First, by providing that the winner must get 50% of the vote for Mayor, rather than 50% of the votes cast in the election, people who vote, but don't vote for mayor are disenfranchised from having any effect on the Mayoral race. In other words, it's illegal to vote "none of the above" or "I want to look the candidates over again, they all seem unqualified." So, the law disenfranched 2,101 voters right from the start. Lawyers and the courts can appeal decisions. But seemingly they don't extend this courtesy to the voters.
(Hawaiians aren't even allowed to write-in votes. The legislature took away the write-in vote, and the Supreme Court decided that write-in votes were not a constitutional right. So, unopposed Hawaiian candidates are elected at the primary, not the general election.)

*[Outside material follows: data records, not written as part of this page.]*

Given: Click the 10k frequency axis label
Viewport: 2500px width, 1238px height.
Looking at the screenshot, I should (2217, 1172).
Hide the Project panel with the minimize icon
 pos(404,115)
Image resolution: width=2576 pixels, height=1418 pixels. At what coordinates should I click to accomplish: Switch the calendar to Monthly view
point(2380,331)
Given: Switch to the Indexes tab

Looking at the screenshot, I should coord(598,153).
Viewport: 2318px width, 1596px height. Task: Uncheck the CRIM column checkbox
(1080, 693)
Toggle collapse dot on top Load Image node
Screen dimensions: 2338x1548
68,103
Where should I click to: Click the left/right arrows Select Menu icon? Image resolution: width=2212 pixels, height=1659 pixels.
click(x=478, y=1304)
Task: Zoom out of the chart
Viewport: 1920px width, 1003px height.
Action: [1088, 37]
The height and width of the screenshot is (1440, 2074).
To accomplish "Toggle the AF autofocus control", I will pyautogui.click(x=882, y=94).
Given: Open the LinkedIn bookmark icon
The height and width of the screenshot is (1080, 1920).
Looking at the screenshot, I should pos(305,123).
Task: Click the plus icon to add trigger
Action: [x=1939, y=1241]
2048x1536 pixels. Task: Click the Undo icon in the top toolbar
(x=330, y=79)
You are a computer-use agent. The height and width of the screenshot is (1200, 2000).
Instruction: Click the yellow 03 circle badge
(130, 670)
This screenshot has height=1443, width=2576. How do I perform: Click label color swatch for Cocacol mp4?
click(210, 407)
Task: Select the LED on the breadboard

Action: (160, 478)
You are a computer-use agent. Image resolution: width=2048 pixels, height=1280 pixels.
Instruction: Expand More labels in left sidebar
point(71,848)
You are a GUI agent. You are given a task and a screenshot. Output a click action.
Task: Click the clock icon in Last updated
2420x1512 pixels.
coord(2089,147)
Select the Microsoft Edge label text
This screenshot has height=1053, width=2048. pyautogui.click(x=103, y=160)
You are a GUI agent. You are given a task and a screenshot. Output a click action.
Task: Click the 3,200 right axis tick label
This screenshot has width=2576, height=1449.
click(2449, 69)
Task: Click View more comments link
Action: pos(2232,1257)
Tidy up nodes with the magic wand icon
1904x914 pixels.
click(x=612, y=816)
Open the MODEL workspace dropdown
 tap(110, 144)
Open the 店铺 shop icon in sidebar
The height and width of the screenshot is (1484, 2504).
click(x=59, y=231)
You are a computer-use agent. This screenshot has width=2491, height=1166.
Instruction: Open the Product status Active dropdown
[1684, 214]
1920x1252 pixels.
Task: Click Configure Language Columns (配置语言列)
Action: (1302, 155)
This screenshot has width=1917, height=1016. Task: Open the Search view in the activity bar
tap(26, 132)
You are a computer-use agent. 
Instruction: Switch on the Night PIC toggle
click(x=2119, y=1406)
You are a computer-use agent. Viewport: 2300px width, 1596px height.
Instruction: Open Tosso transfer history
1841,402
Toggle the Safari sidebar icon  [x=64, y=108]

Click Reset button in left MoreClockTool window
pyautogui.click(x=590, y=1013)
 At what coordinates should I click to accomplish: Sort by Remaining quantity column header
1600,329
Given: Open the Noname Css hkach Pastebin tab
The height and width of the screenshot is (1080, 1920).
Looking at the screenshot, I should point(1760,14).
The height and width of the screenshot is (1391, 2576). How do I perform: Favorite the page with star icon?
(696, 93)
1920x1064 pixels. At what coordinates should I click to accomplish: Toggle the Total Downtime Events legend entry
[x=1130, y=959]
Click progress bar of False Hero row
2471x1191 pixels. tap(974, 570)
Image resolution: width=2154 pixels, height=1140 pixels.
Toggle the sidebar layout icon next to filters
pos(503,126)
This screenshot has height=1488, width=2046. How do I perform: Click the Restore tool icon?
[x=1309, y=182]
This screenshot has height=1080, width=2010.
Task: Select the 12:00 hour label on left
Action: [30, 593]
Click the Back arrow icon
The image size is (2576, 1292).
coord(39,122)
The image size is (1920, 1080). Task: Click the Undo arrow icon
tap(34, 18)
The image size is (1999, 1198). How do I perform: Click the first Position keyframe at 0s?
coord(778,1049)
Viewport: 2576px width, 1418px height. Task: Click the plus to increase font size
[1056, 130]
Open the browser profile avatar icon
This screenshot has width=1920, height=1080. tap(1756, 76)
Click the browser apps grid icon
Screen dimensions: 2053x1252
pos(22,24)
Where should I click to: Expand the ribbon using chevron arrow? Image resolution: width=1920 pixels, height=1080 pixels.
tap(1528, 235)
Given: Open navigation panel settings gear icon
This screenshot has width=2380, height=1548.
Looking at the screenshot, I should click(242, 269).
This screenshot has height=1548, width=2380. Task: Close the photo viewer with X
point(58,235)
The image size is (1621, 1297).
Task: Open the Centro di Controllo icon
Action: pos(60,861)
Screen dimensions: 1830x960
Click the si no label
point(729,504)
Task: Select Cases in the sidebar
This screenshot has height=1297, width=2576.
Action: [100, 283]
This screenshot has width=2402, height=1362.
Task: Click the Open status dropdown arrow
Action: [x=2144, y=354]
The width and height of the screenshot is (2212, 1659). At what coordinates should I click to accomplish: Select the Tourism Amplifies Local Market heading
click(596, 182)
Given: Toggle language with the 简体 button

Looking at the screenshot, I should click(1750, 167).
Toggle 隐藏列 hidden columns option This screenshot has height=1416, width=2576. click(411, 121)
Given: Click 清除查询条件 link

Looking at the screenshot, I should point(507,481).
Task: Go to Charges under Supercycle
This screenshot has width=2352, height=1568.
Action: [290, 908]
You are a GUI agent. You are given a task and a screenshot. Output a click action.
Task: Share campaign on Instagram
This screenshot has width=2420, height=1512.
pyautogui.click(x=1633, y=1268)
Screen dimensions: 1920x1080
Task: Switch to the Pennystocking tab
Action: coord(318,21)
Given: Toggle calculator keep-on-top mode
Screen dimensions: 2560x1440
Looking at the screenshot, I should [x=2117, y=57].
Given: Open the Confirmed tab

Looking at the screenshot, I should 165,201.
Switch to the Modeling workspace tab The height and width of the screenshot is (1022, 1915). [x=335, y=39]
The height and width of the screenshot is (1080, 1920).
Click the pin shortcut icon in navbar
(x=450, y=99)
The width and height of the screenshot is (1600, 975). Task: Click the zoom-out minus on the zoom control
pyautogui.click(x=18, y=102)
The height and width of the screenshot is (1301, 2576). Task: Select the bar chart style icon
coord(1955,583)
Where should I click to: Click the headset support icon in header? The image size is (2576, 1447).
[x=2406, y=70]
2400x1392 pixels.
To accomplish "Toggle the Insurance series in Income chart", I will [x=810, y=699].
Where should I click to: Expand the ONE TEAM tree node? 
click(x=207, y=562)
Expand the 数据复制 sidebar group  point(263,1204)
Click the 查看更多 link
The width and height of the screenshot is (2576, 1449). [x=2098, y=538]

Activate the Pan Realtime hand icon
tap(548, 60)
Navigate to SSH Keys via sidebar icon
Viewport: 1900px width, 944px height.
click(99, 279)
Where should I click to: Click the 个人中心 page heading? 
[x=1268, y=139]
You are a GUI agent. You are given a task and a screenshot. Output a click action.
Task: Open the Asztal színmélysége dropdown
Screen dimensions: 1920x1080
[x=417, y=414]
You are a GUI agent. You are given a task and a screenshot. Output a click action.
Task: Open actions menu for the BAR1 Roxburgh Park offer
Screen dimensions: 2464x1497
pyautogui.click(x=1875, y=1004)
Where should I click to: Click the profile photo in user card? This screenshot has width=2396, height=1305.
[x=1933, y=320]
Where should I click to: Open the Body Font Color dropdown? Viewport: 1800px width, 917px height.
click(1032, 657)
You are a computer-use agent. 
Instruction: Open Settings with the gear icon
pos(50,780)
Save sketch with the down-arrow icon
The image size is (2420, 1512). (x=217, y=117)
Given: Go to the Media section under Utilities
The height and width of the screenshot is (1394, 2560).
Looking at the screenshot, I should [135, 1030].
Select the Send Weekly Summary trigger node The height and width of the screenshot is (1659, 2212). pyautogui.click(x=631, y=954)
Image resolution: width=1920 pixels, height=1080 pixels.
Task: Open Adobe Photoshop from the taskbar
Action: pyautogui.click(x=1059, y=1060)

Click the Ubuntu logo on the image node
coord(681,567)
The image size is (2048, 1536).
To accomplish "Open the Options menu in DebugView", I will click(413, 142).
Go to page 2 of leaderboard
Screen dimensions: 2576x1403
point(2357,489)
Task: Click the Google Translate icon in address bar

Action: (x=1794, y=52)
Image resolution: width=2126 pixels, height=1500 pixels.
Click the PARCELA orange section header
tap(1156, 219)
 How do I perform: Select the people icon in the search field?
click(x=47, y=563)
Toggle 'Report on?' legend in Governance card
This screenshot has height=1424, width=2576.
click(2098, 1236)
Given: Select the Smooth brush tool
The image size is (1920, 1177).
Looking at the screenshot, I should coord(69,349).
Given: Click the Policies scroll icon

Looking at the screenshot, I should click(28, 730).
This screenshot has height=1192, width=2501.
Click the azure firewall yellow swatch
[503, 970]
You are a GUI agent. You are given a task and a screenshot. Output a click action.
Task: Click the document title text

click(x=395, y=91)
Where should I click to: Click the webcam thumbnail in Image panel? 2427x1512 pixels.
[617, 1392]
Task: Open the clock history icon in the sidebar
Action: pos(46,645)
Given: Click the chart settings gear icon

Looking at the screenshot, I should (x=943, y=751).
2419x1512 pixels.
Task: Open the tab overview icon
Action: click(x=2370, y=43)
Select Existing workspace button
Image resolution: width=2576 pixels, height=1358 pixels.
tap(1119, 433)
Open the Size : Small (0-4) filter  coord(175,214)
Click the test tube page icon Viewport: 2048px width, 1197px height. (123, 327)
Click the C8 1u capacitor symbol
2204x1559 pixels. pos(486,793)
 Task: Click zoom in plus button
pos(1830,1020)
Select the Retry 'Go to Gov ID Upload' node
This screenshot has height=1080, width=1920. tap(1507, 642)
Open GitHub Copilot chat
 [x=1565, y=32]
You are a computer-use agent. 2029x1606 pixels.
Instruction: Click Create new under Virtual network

Even accepting Corollo's claims that 300 absentee ballots were fraudulent, he still fails to meet the 50% threshold to avoid a runoff. Only by invalidating the 480 broker ballots [these are defects with the witness to the absentee ballot, which does not mean that an ineligible person cast the ballot, or that the voter did anything wrong] does Corollo cross the 50% threshold in the Mayor's race. Granting all Corollo's claims, he only crosses the threshold by 236 votes out of more than 43,000 cast.
And he never crossed the 50% threshold if all the votes in the election were counted.
Then, it seems that, in the end, there were only 160 absentee ballots challengable for fraud. To remedy this defect the first judge said there should be a new election; but the appeals court said "No", absentee voting is not a right, it's a privilege and threw out all 4,799 absentee ballots in the first election.
So, the law disenfranchised 2,101 voters. Then the appeals court threw out 4,799 absentee ballots in the first election; and all 44,000 votes in the run-off and declared the loser in the first election the winner; all because of 160 potentially fraudulent absentee ballots.
Then the Pulitzer Prize committee gave the pulitzer to the Miami Herald for its part in this charade. A 236 vote margin out of more than 43,000 is not a mandate. Close elections are a sign of indecision by the voters. Why shouldn't they have the chance to choose again? When there are tie votes in elections (which does happen sometimes) some states choose the winner by tossing a coin.
This trend of the media, the courts, and the police to try and overturn elections because of alleged fraud is dangerous. Political problems need to be solved politically, not legally. This is one of Leinsdorf's basic rules of election analysis. THE CANDIDATE WHO SEEKS TO WIN ELECTIONS IN THE COURTS IS ALWAYS A FASCIST. HE OR SHE DOES NOT BELEIVE IN DEMOCRACY.
Even granting all Corollo's claims, the election in Miami was 98% honest. Can the same be said of the courts, or lawyers, or newspapers that worked so hard to overturn the results of what was admittedly an honest run-off election? The problem is we have become a government of LAWyers and courts who arrogate infallibility to themselves.
In Pennsylvania in 1994, a State Senate candidate who won in the machines but lost massively in the absentee ballots, also got a state judge to throw out the absentee ballots and declare him the winner. He lost his re-election bid in a landslide two years later.
In 1997, when Tony Blair's Labour Party was sweeping to power in the United Kingdom, the incumbent Conservative in the Winchester constituency lost to his Liberal Democratic challenger by 2 votes our of more than 64,000 cast. Claiming irregularities, a new election was held. In the new election that 2 vote margin grew to more than 21,000 (on a smaller turnout.)
Finally, in Monmouth County, New Jersey, in 1995, the Republican Sheriff candidate lost the election in the machines by 545 votes (49,944 to 48,499) but won in the absentee ballots 3,039 to 1,814. The Republican was winning 59.86% of the absentee ballots (compared to Suarez's 61.43%) while losing in the machines. He won the election. Three years later, the Sheriff was re-elected.
Lopsided absentee ballot results are not always a sign of fraud. They can reflect superior organization or candidates favored by wealthy people (who travel and have to be away a lot) and the elderly who can't get to the polls easily.